Saved data entries
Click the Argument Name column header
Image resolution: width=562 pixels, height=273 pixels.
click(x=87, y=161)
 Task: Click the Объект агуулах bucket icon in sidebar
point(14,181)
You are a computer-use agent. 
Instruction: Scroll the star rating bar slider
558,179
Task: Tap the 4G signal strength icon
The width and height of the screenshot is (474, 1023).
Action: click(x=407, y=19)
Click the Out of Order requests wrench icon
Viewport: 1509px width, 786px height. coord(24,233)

...

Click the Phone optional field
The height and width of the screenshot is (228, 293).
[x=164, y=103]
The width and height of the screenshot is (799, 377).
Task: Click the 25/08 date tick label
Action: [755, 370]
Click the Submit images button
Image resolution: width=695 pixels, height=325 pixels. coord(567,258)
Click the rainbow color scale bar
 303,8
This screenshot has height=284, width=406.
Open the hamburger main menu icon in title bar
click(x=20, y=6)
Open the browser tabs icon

Goal of the exercise
From the records above, quote only the lines running from the line with "This screenshot has height=284, width=406." to the line with "Open the browser tabs icon", both lines included.

Expected answer
This screenshot has height=284, width=406.
Open the hamburger main menu icon in title bar
click(x=20, y=6)
Open the browser tabs icon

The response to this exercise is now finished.